As to another cutting tool parameter, different cutter blade angles are required according to (a) the shape of the gear tooth being cut, (b) the pressure angle relationship desired between the work and tool, (c) the length of the tooth bearing ultimately desired, etc. To obtain such variety of blade angles requires that manufacturers stock a variety of blade sets, the various sets having been manufactured with an appropriate spectrum of commonly needed blade angles.
Further, when cutting spiral bevel gears, the direction of rotation of the cutting tool often changes with different jobs depending upon such things as the direction of the spiral angle of the gear teeth being cut, whether or not it is desired to cut by conventional milling or by climb milling, the direction of the cutting roll, etc., as is well known in the art. In prior art cutting tools, a change in the direction of cutter rotation requires that different cutting blades be used and often requires the use of different cutter bodies as well.

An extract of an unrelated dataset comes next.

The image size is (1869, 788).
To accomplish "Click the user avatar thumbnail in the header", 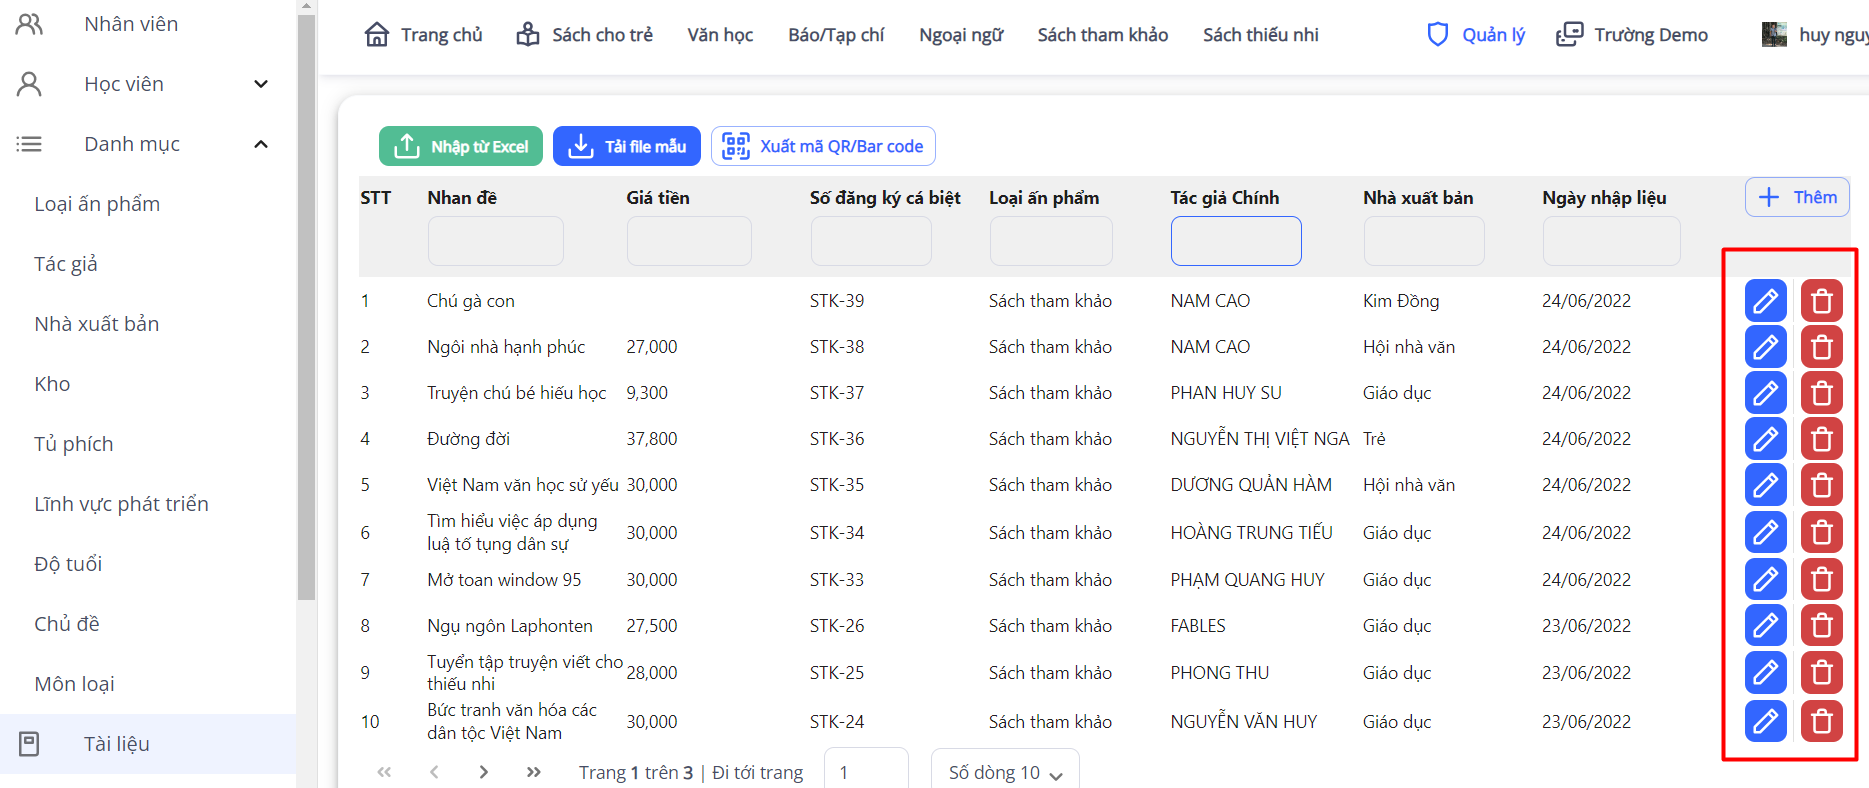I will pos(1774,35).
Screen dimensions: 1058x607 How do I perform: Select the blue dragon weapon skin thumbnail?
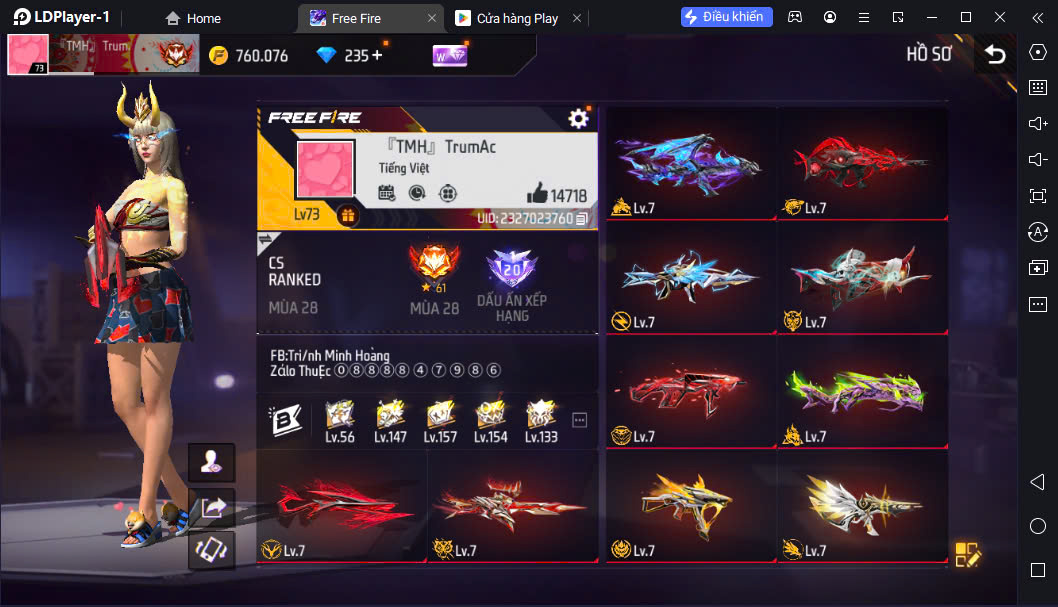691,163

Thus, it can be appreciated from the above remarks that to manufacture a variety of gears with face-mill cutters, a manufacture must have cutting tools which can meet a variety of tool parameters, e.g., different cutting blade angles and blade point diameters, in addition to differing directions of cutter rotation. Further, a single blade used in the cutting of large gears can cost considerably more than an entire set of blades used for cutting smaller gears. Therefore, in spite of the relative advantages, in terms of speed and efficiency, of the face-mill cutting method over planing methods, the expected cost of maintaining an appropriate inventory of cutter bodies, blades, shims, etc., has seemed prohibitive and has been an important deterrent to the use of the face-mill system for large gear manufacture.
The invention disclosed herein helps to solve this problem by providing a versatile cutting tool in which a single cutter body can be used in combination with a single set of cutter blades to provide proper tool parameters for covering a wide variety of different cutting situations.